Even though I don’t possess the required estrogen, I nevertheless felt a microscopic but nonetheless discernible swoon upon listening to Alan Rickman read Sonnet 130. And that’s saying something. I’m now wondering if I should listen to audio files of Alan Rickman the next time I make muffins.
Is Laura Bush the “Reader in Chief?” I think it can be easily argued that there have been plenty of people who “has done more to dramatize the importance of reading, and libraries.” Then again, nobody said Dr. James Billington wasn’t a sycophant. In all fairnes, however, the First Lady’s reading tastes includeThe Brothers Karamazov, Gilead, and My Antoina. I’m wondering if Ms. Bush might readily identify with the moment in which Dimitri says, “I’m a Karamazov! When I fall into the abyss, I go straight into it, head down and heels up, and I’m even pleased that I’m falling in such a humiliating position, and for me I find it beautiful. And so in that very shame I suddenly begin a hymn. Let me be cursed, let me be base and vile, but let me also kiss the hem of that garment in which my God is clothed; let me be following the devil at the same time, but still I am also your son, Lord, and I love you, and I feel a joy without which the world cannot stand and be.”
Are e-books being taken seriously now? Well, given that Sony’s Howard Stringer bears more than a passing resemblance here to Jimmy Swaggart in the accompanying photo, I suspect this is probably hype.
I’d just like to publicly declare that Sendhil Ramamurthy is the worst actor I’ve seen on dramatic television in a long while. In fact, he’s so bad that not even Adrian Pasdar or Hayden Panettiere can make him look good. And that’s saying somethign. Come on, Kring, kill off Mohinder already. Every time that one-note twerp appears, I want to send him to the hardest Lee Stasberg-style school in New York. (And, yes, I’m digging Heroes, particularly last season’s flashback episode written by Bryan Fuller. But the show still has serious problems.)

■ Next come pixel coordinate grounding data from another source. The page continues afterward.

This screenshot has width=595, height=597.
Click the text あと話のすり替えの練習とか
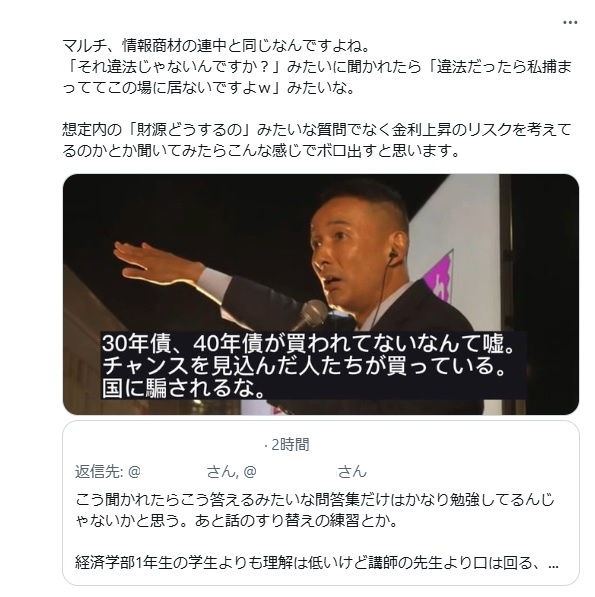(x=296, y=521)
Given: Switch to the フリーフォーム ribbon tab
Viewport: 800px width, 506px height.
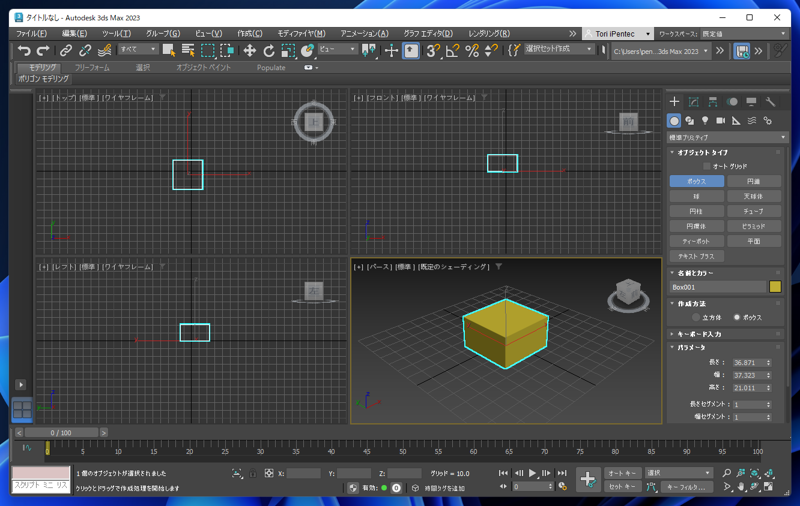Looking at the screenshot, I should [92, 67].
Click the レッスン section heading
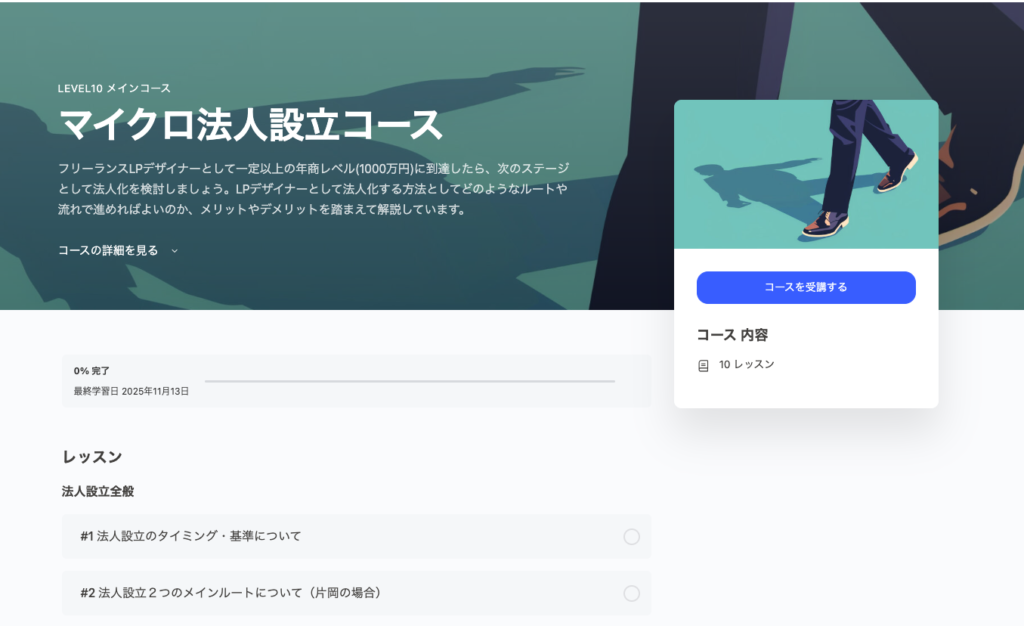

Douglas Brinkley has been sued. Penguin wants him to pay back his $200,000 advance because he didn’t deliver his Kerouac bio in time for the 50th anniversary of On the Road. Brinkley, who was a bit busy writing the 736-page The Great Deluge for William Morrow, said that the delay came because he wanted to properly chronicle Kerouac’s life. I’m wondering if this is petty vengeance on Penguin’s part because Brinkley jumped to another publisher. Surely, something could have been settled or worked out and this is quite an extraordinary form of resolution. Kerouac interest has not, to my knowledge, abated. And it’s just possible that this lawsuit might attract interest in the book, which will now be published by HarperCollins after Brinkley finishes it in two years. (via Booklist Online)
He’s right about a certain _kind_ of short story, and that short fiction mags get crappy placement in bookstores.
I’m going to pretend I didn’t read the bit about Mohinder.
Don’t ruin my eye candy, Ed.
1. Shriver on Ondaatje: I dunno, I just finished it. It’s not a masterwork like Anil’s Ghost, but it’s not a minor work, either. It took my breath a couple of times. I was somewhat unsatisfied not to get more about Coop at the end, but really, this isn’t a mild novel, or a pretty object. It’s Ondaatje doing what he do, and it’s fucking lovely. (But that’s just me.)
2. SK on the short story: right on.
What Gwenda said. And what Ellen Datlow said.